### DOCUMENT SECTION
────────────────────────────────────────

Nguyen v Woolworths Limited[2016] QDC 130

DISTRICT COURT OF QUEENSLAND

CITATION:

Nguyen v Woolworths Limited [2016] QDC 130

PARTIES:

MOSES NGUYEN

(applicant)

v

WOOLWORTHS LIMITED

(respondent)

FILE NO/S:

1754 of 2016

DIVISION:

Civil

PROCEEDING:

Application

ORIGINATING COURT:

District Court

DELIVERED ON:

24 May 2016, ex tempore

DELIVERED AT:

Brisbane

HEARING DATE:

24 May 2016

JUDGE:

Everson DCJ

ORDER:

  1. The application is allowed.
  2. The respondent pay the applicants costs of and incidental to the application on the standard basis

CATCHWORDS:

EMPLOYMENT LAW – Injury to employee – Liability of employer – pre-litigation procedure – obligation to provide information reasonably requested – scope of obligation – whether requests reasonable.

────────────────────────────────────────

### DATA TO EXAMINE
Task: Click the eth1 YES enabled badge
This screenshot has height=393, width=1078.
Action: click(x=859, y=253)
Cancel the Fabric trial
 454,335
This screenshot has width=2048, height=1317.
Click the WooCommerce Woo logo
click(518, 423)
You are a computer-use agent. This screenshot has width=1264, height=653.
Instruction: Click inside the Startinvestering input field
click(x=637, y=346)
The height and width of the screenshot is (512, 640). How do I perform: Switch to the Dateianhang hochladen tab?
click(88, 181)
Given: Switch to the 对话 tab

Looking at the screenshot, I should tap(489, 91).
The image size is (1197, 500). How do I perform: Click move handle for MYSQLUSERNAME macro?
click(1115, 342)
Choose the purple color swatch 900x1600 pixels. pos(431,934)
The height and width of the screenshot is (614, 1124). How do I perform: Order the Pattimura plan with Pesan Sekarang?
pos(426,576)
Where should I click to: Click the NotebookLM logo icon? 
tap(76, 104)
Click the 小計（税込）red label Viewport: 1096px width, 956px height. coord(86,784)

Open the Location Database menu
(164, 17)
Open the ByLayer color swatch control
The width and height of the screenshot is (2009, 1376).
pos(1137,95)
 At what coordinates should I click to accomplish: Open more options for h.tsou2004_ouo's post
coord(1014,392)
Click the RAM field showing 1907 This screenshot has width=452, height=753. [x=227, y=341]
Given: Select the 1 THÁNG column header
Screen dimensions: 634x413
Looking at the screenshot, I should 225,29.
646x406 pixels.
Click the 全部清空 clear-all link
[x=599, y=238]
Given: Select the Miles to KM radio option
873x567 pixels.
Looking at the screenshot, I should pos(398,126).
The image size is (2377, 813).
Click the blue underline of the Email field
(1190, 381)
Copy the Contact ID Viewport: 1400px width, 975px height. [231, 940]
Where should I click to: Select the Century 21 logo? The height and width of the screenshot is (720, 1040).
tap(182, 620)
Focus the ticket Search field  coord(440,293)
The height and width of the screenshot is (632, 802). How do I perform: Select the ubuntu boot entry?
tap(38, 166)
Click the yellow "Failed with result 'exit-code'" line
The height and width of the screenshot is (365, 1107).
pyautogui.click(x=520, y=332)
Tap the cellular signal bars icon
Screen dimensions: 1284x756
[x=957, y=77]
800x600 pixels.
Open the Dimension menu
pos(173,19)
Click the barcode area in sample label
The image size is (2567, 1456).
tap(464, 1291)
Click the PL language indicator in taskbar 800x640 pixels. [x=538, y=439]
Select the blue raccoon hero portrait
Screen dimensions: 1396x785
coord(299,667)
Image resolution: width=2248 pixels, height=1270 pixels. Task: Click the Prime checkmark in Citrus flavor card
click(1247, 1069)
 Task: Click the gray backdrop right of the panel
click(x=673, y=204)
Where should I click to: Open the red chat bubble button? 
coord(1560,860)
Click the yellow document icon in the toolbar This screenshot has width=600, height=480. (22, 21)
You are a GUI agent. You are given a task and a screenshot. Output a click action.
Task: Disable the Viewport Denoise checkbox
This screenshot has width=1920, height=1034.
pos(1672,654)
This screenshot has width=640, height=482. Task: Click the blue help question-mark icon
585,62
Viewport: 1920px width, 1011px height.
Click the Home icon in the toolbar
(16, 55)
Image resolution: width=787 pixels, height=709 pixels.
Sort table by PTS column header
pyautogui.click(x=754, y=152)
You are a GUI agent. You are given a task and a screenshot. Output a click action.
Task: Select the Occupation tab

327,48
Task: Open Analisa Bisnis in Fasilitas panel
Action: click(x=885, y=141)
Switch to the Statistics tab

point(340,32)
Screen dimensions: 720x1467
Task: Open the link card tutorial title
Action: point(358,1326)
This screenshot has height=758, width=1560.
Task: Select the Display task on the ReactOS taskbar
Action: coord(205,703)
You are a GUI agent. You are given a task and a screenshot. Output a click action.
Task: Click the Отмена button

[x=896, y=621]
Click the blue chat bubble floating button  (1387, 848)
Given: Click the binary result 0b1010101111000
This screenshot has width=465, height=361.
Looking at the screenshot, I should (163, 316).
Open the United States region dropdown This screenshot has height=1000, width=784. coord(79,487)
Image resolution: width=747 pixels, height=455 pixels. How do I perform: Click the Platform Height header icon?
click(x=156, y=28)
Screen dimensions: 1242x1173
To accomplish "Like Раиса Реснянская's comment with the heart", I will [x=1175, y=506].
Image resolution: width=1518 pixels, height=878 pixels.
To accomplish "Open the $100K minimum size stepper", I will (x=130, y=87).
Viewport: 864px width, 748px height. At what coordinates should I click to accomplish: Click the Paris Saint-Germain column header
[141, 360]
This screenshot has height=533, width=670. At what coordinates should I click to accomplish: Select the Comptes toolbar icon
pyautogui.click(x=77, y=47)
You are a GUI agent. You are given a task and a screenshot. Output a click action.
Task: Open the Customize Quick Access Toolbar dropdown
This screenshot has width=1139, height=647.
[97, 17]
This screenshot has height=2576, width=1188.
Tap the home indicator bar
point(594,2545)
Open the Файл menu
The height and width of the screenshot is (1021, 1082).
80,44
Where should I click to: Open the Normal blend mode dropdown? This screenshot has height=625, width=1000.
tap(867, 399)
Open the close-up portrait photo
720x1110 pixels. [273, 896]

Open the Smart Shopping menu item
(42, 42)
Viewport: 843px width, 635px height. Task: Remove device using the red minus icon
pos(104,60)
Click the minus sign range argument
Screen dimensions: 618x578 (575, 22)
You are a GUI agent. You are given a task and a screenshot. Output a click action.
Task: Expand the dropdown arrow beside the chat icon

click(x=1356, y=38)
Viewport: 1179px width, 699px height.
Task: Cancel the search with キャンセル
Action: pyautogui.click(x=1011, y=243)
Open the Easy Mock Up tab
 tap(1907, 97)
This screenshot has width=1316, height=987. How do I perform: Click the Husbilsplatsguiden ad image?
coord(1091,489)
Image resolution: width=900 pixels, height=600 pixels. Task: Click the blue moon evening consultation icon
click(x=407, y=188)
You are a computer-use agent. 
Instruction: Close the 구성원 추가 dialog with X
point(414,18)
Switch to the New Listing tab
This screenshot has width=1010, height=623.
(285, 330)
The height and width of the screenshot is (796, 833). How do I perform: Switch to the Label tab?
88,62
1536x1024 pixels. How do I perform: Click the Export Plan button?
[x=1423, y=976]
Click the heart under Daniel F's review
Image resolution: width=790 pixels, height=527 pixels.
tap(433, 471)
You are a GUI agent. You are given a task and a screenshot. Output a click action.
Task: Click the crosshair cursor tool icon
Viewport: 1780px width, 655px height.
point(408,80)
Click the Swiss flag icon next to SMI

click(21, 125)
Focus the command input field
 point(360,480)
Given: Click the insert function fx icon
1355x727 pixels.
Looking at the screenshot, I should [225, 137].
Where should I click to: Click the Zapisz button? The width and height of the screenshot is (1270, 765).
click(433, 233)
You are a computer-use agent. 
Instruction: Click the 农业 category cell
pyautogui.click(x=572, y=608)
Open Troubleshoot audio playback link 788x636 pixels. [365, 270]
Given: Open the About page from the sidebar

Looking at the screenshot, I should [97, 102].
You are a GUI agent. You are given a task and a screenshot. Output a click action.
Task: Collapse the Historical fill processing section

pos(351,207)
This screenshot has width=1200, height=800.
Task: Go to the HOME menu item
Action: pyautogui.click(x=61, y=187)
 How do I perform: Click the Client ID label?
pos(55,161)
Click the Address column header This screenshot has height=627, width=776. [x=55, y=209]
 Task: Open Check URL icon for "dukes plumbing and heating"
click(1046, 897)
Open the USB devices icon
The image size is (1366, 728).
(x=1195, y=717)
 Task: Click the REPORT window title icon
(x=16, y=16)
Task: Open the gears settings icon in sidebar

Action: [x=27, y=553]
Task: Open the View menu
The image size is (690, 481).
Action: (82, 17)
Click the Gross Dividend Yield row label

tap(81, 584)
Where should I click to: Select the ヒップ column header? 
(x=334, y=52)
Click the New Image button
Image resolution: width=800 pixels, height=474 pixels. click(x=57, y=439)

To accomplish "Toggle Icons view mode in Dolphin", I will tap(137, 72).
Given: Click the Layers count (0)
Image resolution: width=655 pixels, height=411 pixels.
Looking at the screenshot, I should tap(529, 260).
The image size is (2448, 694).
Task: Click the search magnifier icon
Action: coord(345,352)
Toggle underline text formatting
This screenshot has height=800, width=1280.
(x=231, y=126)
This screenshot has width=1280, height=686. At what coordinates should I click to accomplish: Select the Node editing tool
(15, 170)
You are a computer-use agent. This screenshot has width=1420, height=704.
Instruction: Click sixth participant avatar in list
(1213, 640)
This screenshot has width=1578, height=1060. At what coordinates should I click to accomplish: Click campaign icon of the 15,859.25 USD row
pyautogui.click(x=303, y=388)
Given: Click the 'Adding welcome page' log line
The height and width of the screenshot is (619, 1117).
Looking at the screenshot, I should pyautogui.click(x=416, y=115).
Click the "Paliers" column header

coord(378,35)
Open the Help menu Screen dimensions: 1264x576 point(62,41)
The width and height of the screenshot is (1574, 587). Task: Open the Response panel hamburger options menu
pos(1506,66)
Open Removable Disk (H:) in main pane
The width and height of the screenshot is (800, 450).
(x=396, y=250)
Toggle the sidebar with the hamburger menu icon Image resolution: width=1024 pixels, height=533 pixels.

────────────────────────────────────────

### BRIEF
Carry on the Nguyen v Woolworths court decision from the point where it stops. The rows have no connection to the court document.

### SOLVED PROBLEM
Acts Interpretation Act 1954, s 14A

Workers’ Compensation and Rehabilitation Act 2003, ss 279, 273, 31

Haug v Jupiters Limited Trading as Conrad Treasury Brisbane [2008] 1 Qd R 276

Healy v Logan City Council [2016] QDC 15

COUNSEL:

R Morgan for the applicant

M T O'Sullivan for the respondent

SOLICITORS:

Shine Lawyers for the applicant

Sparke Helmore Lawyers for the respondent 

  1. [1]
    This is an application whereby the applicant is seeking further documentation pursuant to section 279 of the Workers’ Compensation and Rehabilitation Act 2003 (“WCRA”).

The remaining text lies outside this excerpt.